What you have to do: The lines to print are the one containing "2017年 (1435, 841)" and every line after it through the end of the entries below. Print them exactly and nothing else.

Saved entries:
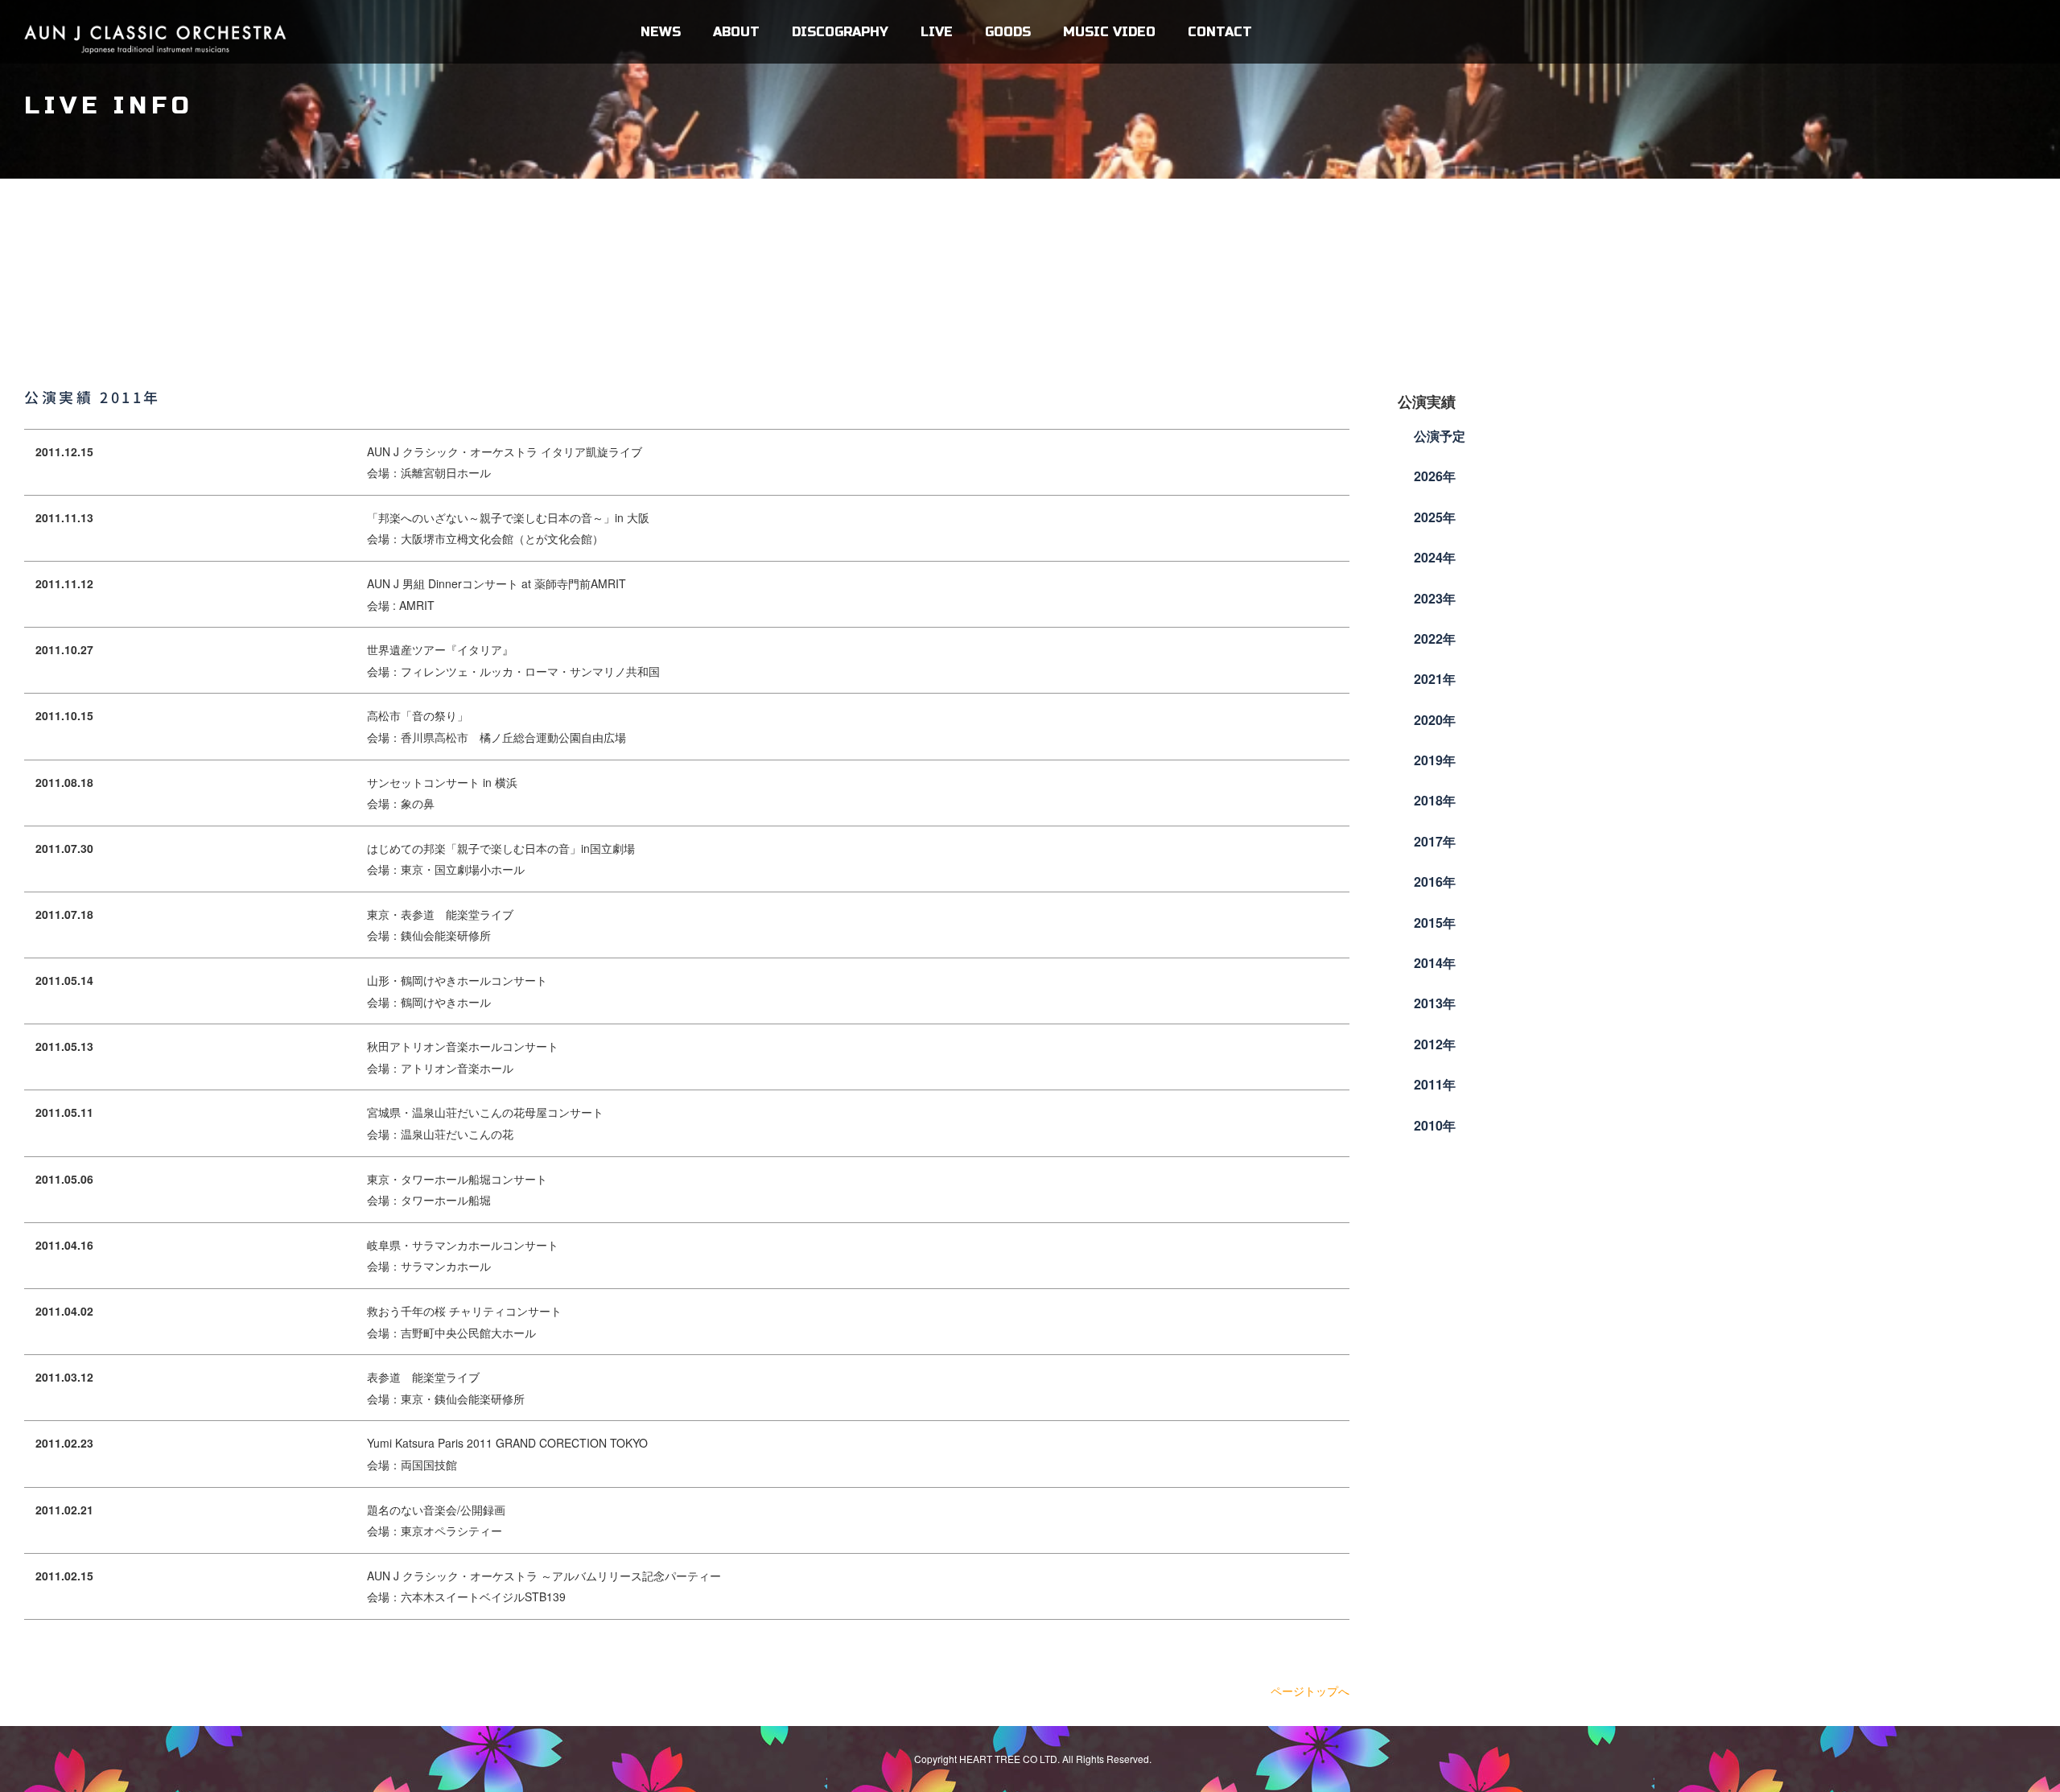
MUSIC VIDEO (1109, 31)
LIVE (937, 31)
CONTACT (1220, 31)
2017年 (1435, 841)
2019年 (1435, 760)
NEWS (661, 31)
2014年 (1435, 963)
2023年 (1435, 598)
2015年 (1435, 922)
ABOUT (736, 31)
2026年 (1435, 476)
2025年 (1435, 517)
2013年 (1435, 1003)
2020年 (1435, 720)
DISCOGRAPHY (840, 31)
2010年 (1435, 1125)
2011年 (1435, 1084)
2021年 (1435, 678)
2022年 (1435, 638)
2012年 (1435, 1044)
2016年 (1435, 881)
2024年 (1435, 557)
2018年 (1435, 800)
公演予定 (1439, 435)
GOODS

Result of this task:
2017年 (1435, 841)
2019年 (1435, 760)
NEWS (661, 31)
2014年 (1435, 963)
2023年 (1435, 598)
2015年 (1435, 922)
ABOUT (736, 31)
2026年 (1435, 476)
2025年 (1435, 517)
2013年 (1435, 1003)
2020年 (1435, 720)
DISCOGRAPHY (840, 31)
2010年 (1435, 1125)
2011年 (1435, 1084)
2021年 (1435, 678)
2022年 (1435, 638)
2012年 (1435, 1044)
2016年 (1435, 881)
2024年 (1435, 557)
2018年 (1435, 800)
公演予定 (1439, 435)
GOODS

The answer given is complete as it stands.